## Kaynak metin
================

Büro-İş Sendikası üyeleri, 8’inci dönem toplu sözleşme görüşmelerine ilişkin Adalet Bakanlığı önünde toplanarak açıklama yaptı. Sendika Başkanı Alay Hamzaçebi, “Öncelikle Türkiye’de kanunların ve hukukun keyfi uygulanmasına değinmek istiyoruz. Son yıllarda yargı, halkı sömürmek, yoksullaştırmak, iktidara yakın bir avuç kişileri zenginleştirmek ve emperyalizme hizmet etmek amacıyla hakkını arayanı susturmak, siyasi rakiplerini sindirmek ve bertaraf etmek için en etkili araç olarak kullanılmaktadır” diye konuştu.

================

## Veri kümesi bölümü
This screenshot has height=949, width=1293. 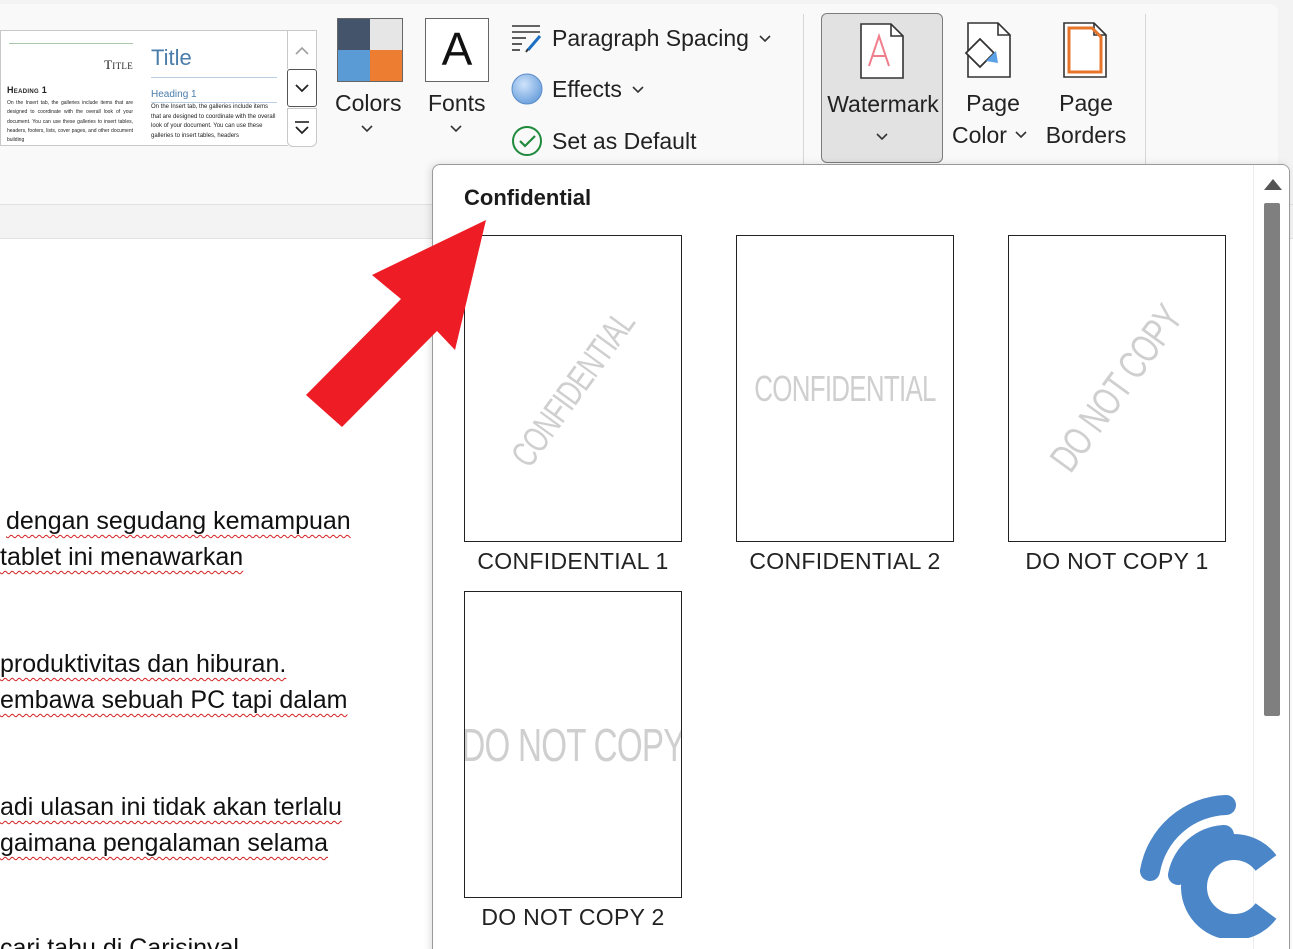 I want to click on gallery-controls, so click(x=302, y=88).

================

## Nasıl yapılır
Büro-İş Sendikası'nın Adalet Bakanlığı önündeki açıklamasını aktaran metni kaldığı yerden sürdürebilir misiniz? Bu materyale ihtiyacınız yok.

## Alıştırma cevabı
Yargının iktidarın sopası haline getirildiğini savunan Hamzaçebi, şunları söyledi:

“Bu iktidar öncesi siyasi partilerin genel başkanları televizyonlarda bir masa etrafında konuşurdu. Şimdi siyasi partilerin genel başkanları içeri atılmakta, dövdürülmekte, linç edilir hale getirilmekte, tehdit edilmekte, halka hizmet etmek için halkın oyları ile seçilmiş belediye başkanları, emek mücadelesi veren sendikacılar, halkın haber alma hakkını savunan ve bunun gereğini yapan özgür gazeteciler, geleceğinden endişe edip demokratik hakkını kullanan ve ses yükselten üniversiteli gençler hapse atılmaktadır. Öyle ki yargının çok önemli süjesi savunmayı temsil eden avukatlar bile savunma görevini yapamaz hale gelmiştir.”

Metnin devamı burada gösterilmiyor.